Róger – Antes de voz e violão, parte do mote das músicas, eu acho. Porque essa coisa de não se definir surge como um querer não se definir pra poder ter liberdade. Porque à medida que tu define muito uma coisa, tu já vai fazer dentro daquela linha, tu pressupõe que o público já vai te escutar porque tu faz um pop rock, um samba, um baião, mas quando tu quer fazer tudo, quer te apropriar das coisas, experimentar e ver o que vai dar, aí tu não tá te definindo. Mas é lógico que tem uma linha, a própria escolha dos instrumentos nos definiu um pouco e nos fez fazer uma coisa e não fazer outras. Por exemplo, não é uma banda, nunca vai soar como uma banda, então a nossa linha já acabou ficando um pouco dentro dessa coisa percussiva, voz e violão, dentro disso. Mas eu acho que a gente escolhe esses caminhos a partir do mote da música, a música sugere um monte de coisa, a letra, a melodia, acho que é daí que a gente começou a incorporar esse instrumentos. Por exemplo, tem uma música que sugere um ritmo de baião, então porque não botar um pandeiro? Ou noutra, que sugere uma coisa meio sulista, botamos um bombo leguero.

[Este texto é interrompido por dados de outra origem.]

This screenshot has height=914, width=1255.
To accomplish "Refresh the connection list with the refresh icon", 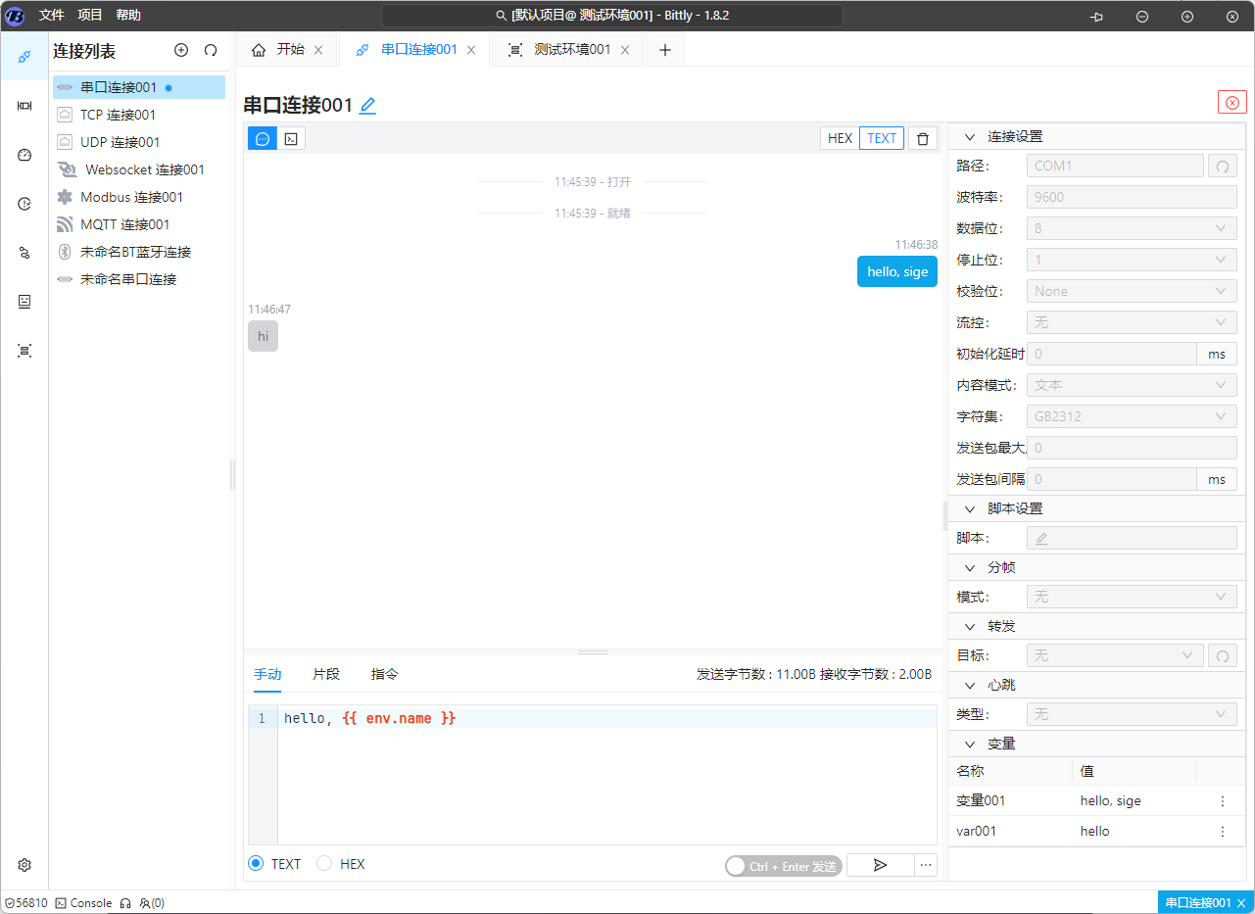I will (x=211, y=50).

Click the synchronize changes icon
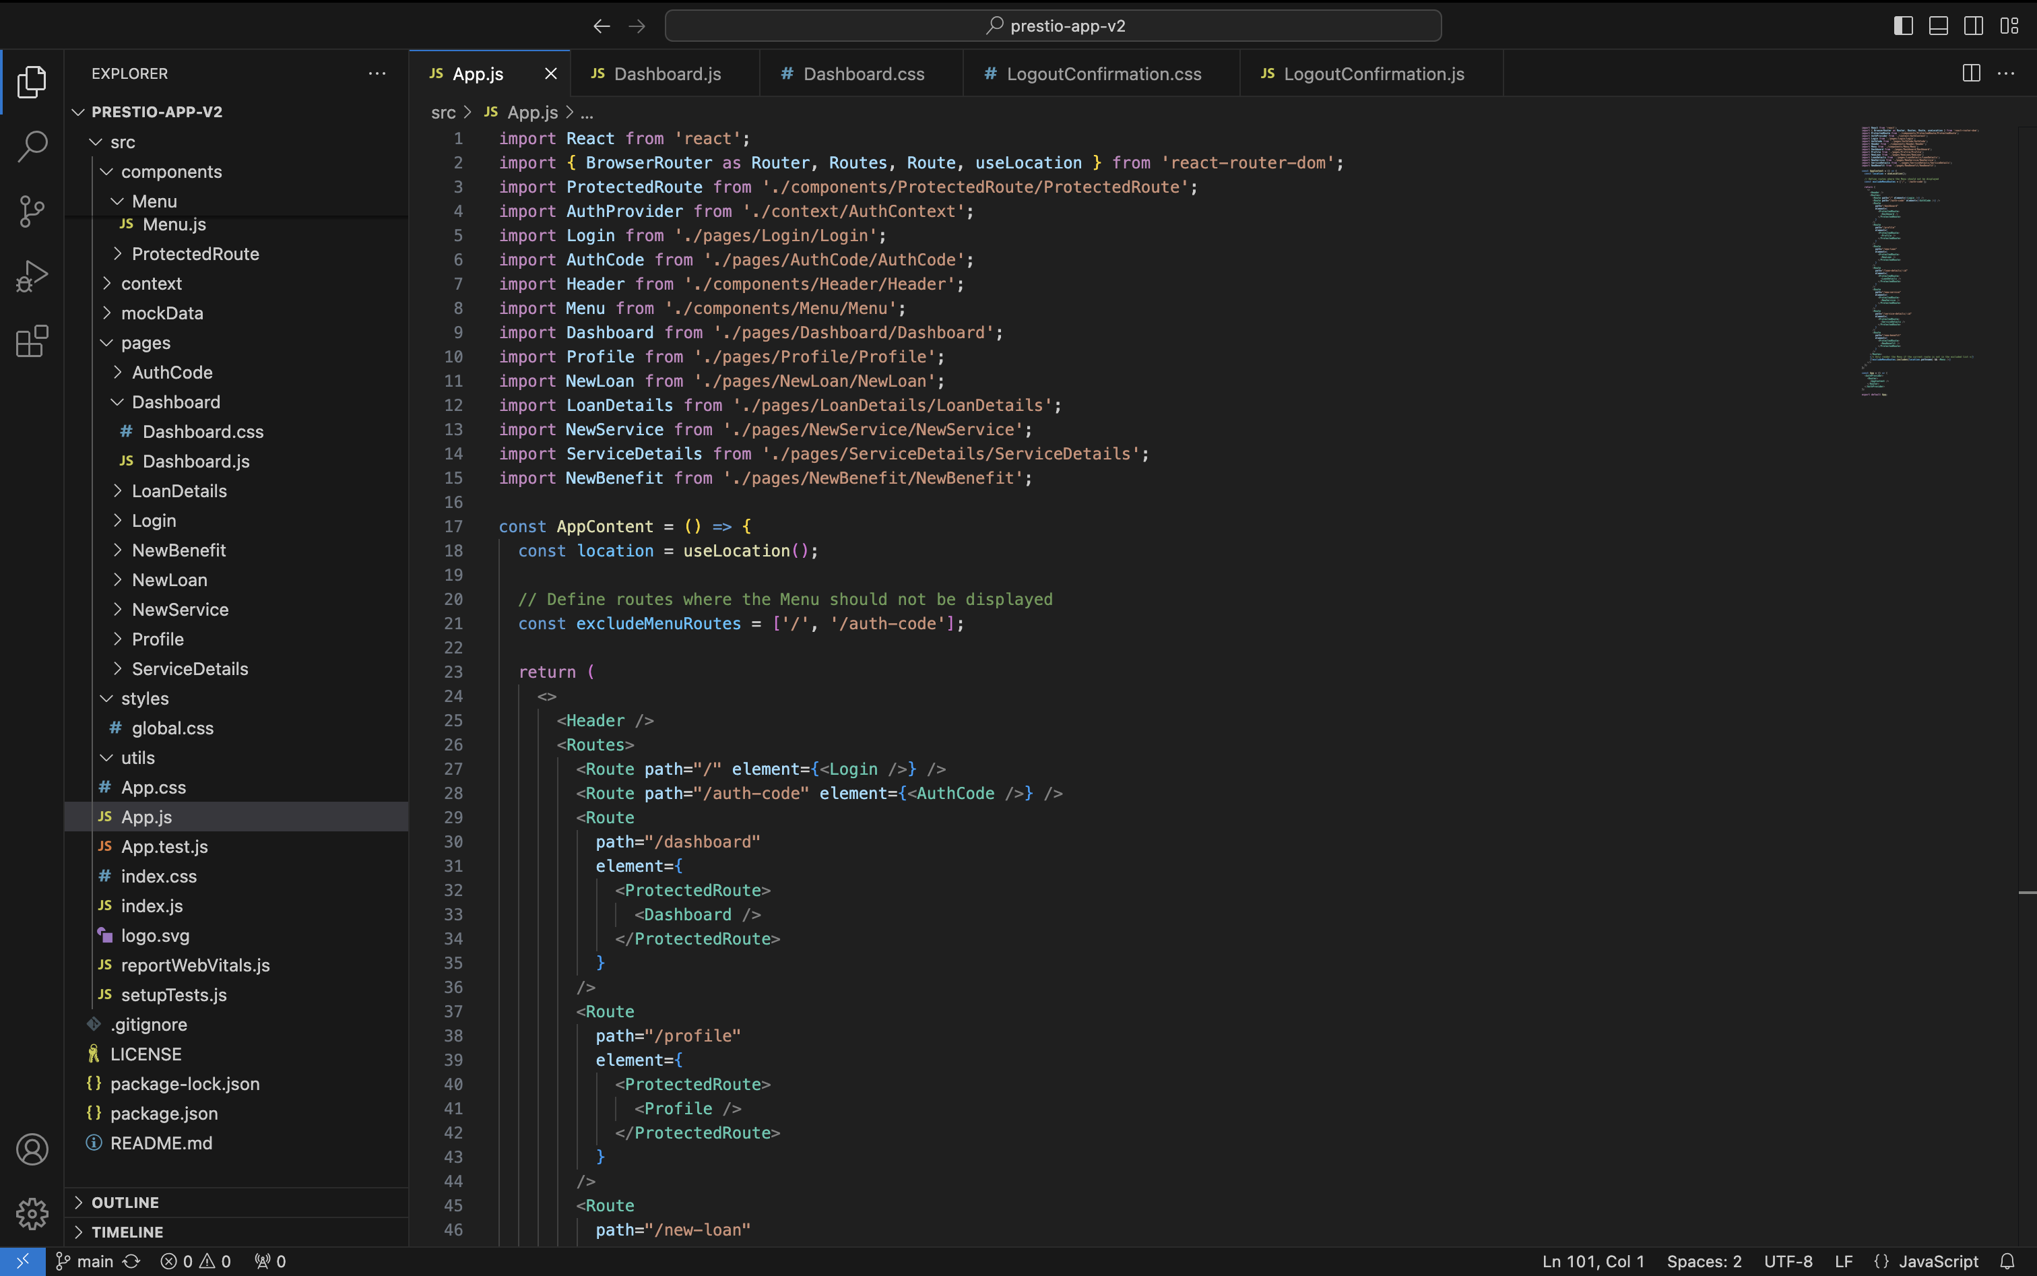pos(132,1261)
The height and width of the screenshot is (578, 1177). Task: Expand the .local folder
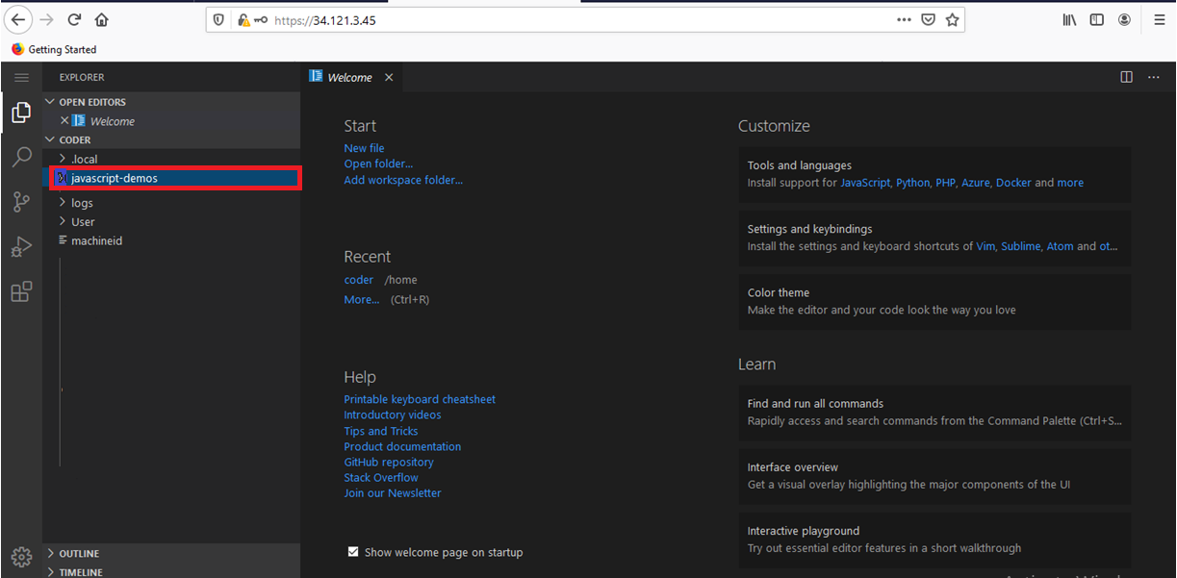coord(84,159)
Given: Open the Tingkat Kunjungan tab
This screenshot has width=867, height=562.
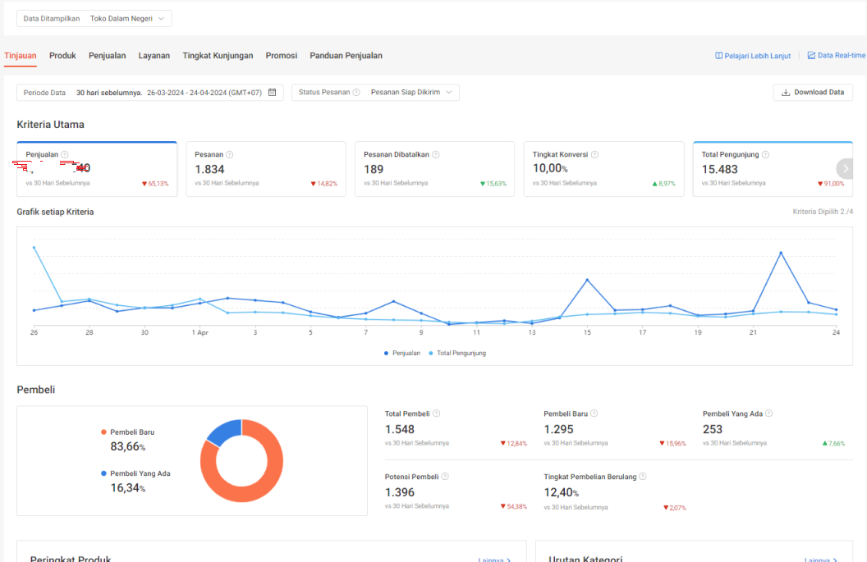Looking at the screenshot, I should coord(218,55).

André – A questão da coerência, que tu falou, acho que isso se dá naturalmente, porque são as mesmas pessoas que estão fazendo, e em nenhum momento a gente quer ser especialista, tanto instrumentalmente quanto esteticamente. A gente não quer ter o compromisso de fazer “o samba como é o samba”, ou fazer “o baião como tem que ser o baião”, sabe? A gente quer se apropriar dessas coisas pra fazer a nossa expressão. Então acho que é daí que acontece essa coerência, ela se dá pelo sentido de a expressão ser feita pelas mesmas pessoas. Então vai criando uma linha. Mas o mote sempre foi a música isolada, cada música funcionar isoladamente pela questão da letra, temática, enfim.
MJ – Como vocês chegam ao resultado final de performance – desde criar os arranjos, memorizar as partes?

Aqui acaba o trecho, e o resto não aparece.